在加利佛尼亚房屋价值数据集上来再次确认多项式回归提升模型表现的能力:
#顺便可以查看一下多项式变化之后,模型的拟合效果如何了
poly = PolynomialFeatures(degree=4).fit(X,y)
X_ = poly.transform(X)
reg = LinearRegression().fit(X,y)
reg.score(X,y)
0.6062326851998049
from time import time
time0 = time()
reg_ = LinearRegression().fit(X_,y)
print("R2:{}".format(reg_.score(X_,y)))
print("time:{}".format(time()-time0))
R2:0.7452006076442239
time:0.8058722019195557
#假设使用其他模型?
from sklearn.ensemble import RandomForestRegressor as RFR
time0 = time()
print("R2:{}".format(RFR(n_estimators=100).fit(X,y).score(X,y)))
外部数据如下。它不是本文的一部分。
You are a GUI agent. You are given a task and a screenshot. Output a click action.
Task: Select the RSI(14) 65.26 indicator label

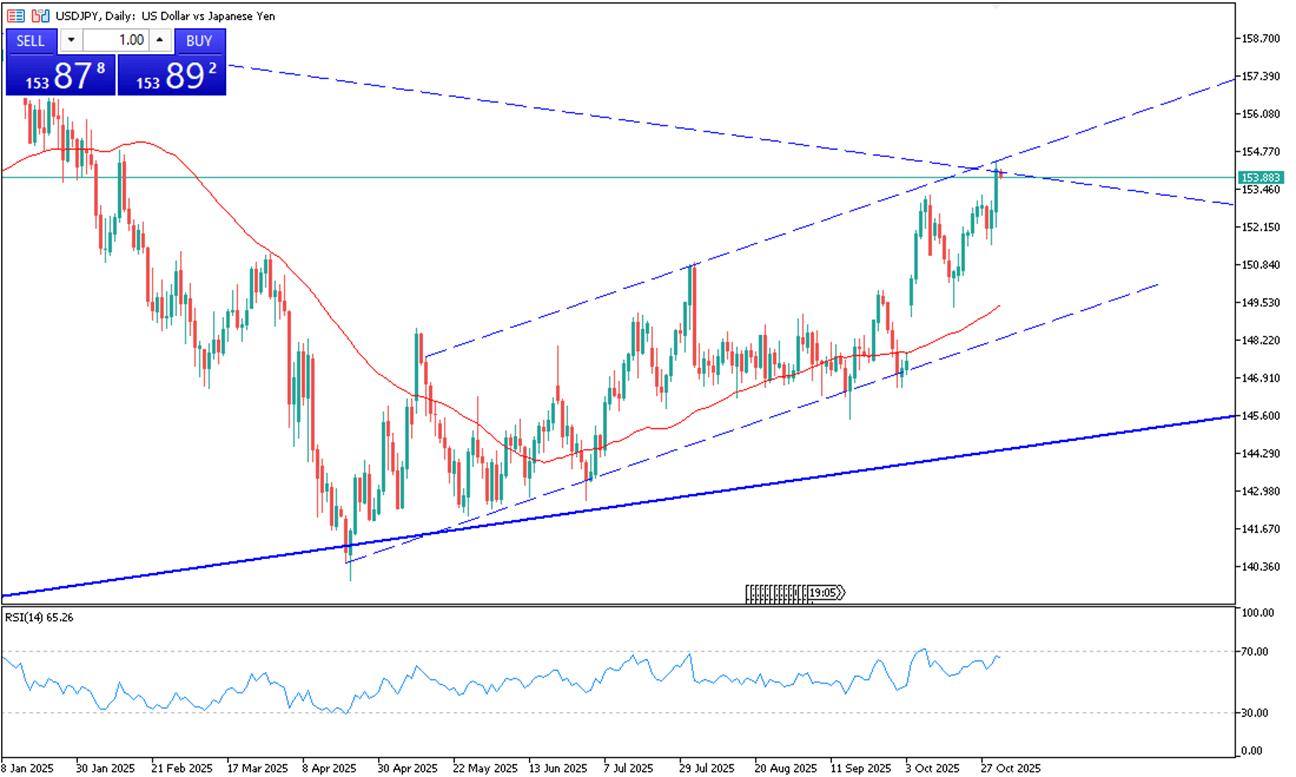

print("time:{}".format(time()-time0))
R2:0.9743876150808999
time:10.486432075500488
总结
本篇文章中,主要讲解了多元线性回归,岭回归,Lasso和多项式回归总计四个算法,他们都是围绕着原始的线性回归进行的拓展和改进。其中岭回归和Lasso是为了解决多元线性回归中使用最小二乘法的各种限制,主要用途是消除多重共线性带来的影响并且做特征选择,而多项式回归解决了线性回归无法拟合非线性数据的明显缺点,核心作用是提升模型的表现。